*** Entries supplied Section Begins ***

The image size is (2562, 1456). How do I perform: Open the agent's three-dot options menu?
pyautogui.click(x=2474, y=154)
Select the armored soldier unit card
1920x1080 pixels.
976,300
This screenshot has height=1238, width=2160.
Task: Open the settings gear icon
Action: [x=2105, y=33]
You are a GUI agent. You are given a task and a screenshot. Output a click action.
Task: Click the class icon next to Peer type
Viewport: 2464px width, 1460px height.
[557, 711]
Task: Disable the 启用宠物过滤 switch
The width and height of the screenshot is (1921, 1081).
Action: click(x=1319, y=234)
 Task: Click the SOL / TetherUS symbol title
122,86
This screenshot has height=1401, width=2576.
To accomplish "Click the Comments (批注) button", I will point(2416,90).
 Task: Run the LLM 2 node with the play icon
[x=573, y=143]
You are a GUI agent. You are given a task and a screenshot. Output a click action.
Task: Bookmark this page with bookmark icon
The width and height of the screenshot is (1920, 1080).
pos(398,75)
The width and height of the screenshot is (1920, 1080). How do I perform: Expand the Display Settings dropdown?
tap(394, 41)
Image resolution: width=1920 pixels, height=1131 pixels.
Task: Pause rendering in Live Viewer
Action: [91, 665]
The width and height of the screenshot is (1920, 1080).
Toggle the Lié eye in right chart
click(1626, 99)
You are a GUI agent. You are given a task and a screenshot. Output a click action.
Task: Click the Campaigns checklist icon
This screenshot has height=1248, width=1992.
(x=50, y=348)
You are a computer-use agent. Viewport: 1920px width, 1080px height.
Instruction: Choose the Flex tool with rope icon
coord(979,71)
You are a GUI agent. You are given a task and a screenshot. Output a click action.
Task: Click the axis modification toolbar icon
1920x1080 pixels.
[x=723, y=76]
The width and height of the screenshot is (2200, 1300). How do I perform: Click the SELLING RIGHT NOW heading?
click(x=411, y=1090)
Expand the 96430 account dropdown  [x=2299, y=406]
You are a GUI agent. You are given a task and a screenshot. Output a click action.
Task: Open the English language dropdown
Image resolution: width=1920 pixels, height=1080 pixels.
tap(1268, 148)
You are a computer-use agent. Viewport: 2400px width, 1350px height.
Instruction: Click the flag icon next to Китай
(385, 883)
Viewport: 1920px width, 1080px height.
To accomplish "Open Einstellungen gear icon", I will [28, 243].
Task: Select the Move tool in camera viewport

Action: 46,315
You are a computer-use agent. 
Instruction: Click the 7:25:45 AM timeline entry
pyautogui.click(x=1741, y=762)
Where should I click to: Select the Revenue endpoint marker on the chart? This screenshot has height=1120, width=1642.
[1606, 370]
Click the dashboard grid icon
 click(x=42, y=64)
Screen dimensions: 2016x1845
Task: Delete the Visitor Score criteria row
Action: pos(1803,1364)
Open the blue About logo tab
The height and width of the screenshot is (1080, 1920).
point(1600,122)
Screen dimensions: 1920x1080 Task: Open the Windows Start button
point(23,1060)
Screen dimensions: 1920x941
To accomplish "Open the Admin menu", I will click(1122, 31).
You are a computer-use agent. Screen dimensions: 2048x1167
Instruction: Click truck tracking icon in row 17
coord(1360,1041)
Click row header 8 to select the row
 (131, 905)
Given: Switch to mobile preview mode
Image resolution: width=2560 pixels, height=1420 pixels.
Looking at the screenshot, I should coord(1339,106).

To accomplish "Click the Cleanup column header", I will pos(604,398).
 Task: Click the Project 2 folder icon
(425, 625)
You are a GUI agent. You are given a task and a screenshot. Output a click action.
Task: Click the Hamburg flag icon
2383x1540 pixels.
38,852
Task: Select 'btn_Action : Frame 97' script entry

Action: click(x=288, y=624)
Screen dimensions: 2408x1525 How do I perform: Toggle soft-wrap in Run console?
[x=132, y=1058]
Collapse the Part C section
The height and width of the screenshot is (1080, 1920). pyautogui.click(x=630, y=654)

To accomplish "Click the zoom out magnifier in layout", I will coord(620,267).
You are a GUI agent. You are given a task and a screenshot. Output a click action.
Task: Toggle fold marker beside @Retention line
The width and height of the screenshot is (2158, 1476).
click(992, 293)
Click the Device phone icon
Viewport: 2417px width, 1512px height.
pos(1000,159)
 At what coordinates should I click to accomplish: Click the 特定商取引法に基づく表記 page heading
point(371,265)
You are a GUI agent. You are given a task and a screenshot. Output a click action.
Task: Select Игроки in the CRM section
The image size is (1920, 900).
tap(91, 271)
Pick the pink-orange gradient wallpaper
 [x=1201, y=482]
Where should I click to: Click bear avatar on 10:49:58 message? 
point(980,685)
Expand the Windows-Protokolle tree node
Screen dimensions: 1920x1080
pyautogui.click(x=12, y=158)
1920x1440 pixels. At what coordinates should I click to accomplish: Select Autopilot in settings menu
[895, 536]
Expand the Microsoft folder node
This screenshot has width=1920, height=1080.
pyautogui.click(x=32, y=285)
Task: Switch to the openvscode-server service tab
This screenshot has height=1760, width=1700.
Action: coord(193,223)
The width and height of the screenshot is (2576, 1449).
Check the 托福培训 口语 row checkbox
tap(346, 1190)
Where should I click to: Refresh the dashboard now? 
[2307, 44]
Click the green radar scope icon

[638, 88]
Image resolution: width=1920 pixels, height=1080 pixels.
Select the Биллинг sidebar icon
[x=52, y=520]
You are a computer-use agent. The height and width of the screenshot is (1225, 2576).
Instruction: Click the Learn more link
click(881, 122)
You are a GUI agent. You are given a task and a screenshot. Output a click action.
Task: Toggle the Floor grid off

*** Entries supplied Section Ends ***

* [What needs to be done]:
Return the lines above, starting at the one that contains "Where should I click to: Refresh" and running through the last, exactly as they appear, with no extra lines.

* [Task response]:
Where should I click to: Refresh the dashboard now? 
[2307, 44]
Click the green radar scope icon

[638, 88]
Image resolution: width=1920 pixels, height=1080 pixels.
Select the Биллинг sidebar icon
[x=52, y=520]
You are a computer-use agent. The height and width of the screenshot is (1225, 2576).
Instruction: Click the Learn more link
click(881, 122)
You are a GUI agent. You are given a task and a screenshot. Output a click action.
Task: Toggle the Floor grid off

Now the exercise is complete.